Public viewing of bids
Brauteseth also asked Bhengu and chief financial officer Tsakeriwa Chauke about the secondary bidding processes. He wanted to know if Sassa would make the bidding process open to the viewing public, given the irregular tenders of the past.
Bhengu said they had not thought about the possibility. The evaluations themselves would be handled in-house, but would need to consult Treasury if the actual bid presentations could be viewed by the public.
Were Treasury to approve the notion, they would be open to the idea, she said.
Some of the risks facing the new team when testing will be: A delay in issuing of new Sassa cards, confusion among beneficiaries, especially without good communication, and uncertainty among Sassa staff.

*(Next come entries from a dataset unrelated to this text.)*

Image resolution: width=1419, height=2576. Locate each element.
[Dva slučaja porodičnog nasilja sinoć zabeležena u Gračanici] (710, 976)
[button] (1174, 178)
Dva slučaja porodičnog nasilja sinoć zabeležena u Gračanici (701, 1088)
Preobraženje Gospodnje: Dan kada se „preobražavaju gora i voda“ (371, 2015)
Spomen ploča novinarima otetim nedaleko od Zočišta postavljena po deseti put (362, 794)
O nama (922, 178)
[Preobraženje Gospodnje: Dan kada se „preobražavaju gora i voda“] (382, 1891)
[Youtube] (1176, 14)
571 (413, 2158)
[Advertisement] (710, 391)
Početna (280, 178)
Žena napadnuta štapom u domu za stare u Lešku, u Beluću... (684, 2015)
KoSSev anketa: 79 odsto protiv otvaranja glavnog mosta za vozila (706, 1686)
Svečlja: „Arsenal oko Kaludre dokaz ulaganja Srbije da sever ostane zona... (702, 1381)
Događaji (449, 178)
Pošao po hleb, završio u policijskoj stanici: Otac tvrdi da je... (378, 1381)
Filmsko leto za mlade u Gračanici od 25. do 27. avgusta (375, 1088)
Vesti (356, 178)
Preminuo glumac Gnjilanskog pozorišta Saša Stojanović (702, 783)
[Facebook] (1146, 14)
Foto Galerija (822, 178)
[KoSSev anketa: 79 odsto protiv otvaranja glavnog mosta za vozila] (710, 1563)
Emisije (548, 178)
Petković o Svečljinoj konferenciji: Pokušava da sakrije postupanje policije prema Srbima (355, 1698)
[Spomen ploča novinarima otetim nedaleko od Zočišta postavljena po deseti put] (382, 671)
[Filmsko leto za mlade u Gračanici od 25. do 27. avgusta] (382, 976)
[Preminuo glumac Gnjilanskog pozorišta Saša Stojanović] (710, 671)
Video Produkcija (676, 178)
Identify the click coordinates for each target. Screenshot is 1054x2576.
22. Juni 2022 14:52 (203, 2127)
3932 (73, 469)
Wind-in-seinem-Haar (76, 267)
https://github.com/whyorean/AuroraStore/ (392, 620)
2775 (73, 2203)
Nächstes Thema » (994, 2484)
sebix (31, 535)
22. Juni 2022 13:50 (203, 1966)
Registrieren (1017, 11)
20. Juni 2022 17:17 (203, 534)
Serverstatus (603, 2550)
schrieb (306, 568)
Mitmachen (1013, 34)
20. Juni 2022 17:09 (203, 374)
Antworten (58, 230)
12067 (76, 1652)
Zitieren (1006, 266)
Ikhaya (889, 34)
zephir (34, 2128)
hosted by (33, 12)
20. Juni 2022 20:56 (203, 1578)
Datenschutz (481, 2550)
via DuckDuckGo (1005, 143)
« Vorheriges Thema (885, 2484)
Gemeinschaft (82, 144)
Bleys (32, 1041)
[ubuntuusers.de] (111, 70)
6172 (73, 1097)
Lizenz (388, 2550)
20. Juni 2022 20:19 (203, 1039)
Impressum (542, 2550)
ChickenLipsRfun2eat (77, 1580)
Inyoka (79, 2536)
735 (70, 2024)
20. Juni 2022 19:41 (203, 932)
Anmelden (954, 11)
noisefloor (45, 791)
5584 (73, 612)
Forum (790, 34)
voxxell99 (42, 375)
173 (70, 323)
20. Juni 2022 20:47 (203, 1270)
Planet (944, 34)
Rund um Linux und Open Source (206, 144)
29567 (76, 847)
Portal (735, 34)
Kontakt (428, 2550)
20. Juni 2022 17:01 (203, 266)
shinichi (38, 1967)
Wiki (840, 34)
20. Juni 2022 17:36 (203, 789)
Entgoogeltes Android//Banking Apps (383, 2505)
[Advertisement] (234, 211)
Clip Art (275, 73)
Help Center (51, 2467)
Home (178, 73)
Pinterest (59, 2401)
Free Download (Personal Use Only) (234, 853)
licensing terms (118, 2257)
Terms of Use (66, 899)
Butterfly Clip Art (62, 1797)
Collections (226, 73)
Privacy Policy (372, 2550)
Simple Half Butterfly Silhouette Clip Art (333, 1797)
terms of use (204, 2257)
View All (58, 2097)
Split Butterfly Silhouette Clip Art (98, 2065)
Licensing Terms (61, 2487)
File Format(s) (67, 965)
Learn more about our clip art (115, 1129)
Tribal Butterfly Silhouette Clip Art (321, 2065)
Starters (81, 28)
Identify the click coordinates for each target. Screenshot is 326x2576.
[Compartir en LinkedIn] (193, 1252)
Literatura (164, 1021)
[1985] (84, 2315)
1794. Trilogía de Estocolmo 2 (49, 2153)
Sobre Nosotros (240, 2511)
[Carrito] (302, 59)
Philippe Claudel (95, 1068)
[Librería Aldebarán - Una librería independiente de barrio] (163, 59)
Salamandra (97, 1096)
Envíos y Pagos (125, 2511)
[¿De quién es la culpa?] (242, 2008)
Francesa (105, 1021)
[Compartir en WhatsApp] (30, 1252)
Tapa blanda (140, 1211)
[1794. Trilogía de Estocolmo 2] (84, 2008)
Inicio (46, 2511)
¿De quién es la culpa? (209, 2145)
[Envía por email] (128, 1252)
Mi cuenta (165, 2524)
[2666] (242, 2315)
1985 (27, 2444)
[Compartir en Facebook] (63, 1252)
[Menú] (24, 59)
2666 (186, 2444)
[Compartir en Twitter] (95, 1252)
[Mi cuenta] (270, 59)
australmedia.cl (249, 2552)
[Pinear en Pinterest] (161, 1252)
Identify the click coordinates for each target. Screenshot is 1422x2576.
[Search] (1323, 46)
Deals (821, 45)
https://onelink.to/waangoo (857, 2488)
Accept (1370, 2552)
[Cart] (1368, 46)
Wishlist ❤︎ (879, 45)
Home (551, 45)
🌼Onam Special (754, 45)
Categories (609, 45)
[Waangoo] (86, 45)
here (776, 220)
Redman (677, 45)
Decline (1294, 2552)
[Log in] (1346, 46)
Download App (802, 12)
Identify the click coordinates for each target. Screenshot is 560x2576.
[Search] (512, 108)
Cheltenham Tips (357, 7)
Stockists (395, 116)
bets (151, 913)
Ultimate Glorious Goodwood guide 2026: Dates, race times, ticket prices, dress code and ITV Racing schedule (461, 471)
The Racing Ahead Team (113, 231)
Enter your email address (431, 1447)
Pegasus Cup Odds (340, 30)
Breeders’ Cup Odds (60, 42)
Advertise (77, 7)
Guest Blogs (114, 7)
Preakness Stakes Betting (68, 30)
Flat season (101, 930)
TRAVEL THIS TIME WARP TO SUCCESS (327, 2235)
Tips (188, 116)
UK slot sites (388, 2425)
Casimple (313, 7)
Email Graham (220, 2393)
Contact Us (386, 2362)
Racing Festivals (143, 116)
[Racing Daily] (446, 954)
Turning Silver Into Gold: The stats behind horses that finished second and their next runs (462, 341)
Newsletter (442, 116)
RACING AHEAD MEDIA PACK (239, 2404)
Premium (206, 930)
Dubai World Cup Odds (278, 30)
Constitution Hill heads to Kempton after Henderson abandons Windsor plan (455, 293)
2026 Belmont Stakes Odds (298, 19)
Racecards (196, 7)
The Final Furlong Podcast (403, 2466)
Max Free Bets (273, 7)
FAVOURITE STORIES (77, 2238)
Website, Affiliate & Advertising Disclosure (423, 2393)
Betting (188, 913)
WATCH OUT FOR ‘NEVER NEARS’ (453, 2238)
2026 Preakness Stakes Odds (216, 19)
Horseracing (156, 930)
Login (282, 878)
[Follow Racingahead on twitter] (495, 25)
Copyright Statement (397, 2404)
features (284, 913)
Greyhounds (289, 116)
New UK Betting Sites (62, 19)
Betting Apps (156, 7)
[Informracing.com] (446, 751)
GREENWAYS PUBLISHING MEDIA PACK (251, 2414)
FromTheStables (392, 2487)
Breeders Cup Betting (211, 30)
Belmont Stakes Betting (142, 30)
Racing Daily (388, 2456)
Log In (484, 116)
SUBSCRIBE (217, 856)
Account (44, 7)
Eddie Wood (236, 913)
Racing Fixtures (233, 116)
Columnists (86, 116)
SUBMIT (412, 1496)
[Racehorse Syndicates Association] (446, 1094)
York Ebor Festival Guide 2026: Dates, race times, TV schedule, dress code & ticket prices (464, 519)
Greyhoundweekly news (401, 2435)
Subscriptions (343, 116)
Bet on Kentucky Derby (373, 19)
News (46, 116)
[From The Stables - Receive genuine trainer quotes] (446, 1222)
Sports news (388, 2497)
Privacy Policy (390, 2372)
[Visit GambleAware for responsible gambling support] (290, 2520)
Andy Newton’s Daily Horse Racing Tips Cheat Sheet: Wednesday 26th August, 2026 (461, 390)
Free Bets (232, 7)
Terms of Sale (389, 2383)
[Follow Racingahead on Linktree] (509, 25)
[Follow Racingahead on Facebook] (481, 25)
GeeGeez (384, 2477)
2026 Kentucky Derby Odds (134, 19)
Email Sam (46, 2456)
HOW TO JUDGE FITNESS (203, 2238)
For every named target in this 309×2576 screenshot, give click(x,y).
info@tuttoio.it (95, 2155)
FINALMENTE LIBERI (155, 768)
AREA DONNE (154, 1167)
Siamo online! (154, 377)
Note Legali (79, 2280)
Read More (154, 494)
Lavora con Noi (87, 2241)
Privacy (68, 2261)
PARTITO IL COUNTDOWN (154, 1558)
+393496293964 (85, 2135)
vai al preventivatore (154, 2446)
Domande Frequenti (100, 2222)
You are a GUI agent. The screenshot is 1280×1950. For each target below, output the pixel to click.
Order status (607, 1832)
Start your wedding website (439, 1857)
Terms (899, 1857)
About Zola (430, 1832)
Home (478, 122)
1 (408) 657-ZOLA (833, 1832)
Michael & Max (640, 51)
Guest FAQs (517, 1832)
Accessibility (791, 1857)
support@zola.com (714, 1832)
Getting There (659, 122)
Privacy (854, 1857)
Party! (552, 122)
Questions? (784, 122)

Bhengu also said 100% of beneficiary biometric data had been transferred from CPS, and the transfer of other information is ongoing. Beneficiary data will be secured by Sassa's SOCPEN interface system.
Dlamini skips meeting
As for Magwaza's exit, Scopa MPs did not grill those Sassa members present on his controversial resignation, admitting they would not have the answers they seek.
They will wait for Social Development Minister Bathabile Dlamini to make herself available to be quizzed on the matter.
Dlamini had excused herself from the meeting on Sunday, saying she had to attend a government function in line with her department.
Fears were raised in July after Magwaza, who had made progress in migrating the Sassa grants system away from illegal service provider Cash Paymaster services, resigned under suspicious circumstances.
Media reports revealed Magwaza had received death threats for his work, with standing committee on public accounts chair Themba Godi suggesting he was forced into accepting an early package.
Sassa project lead Zodwa Mvulane also said that Dlamini's ministerial work streams, which were first set up in 2013, only delivered on three deliverables in the past four years in advising on the grants takeover.
Their contracts were cancelled on July 10, costing the department a total of R48m of a R53m budget.
They have been replaced by a panel of experts set up by the Constitutional Court earlier this year, and agreed to by both the department and non-government organisation Black Sash.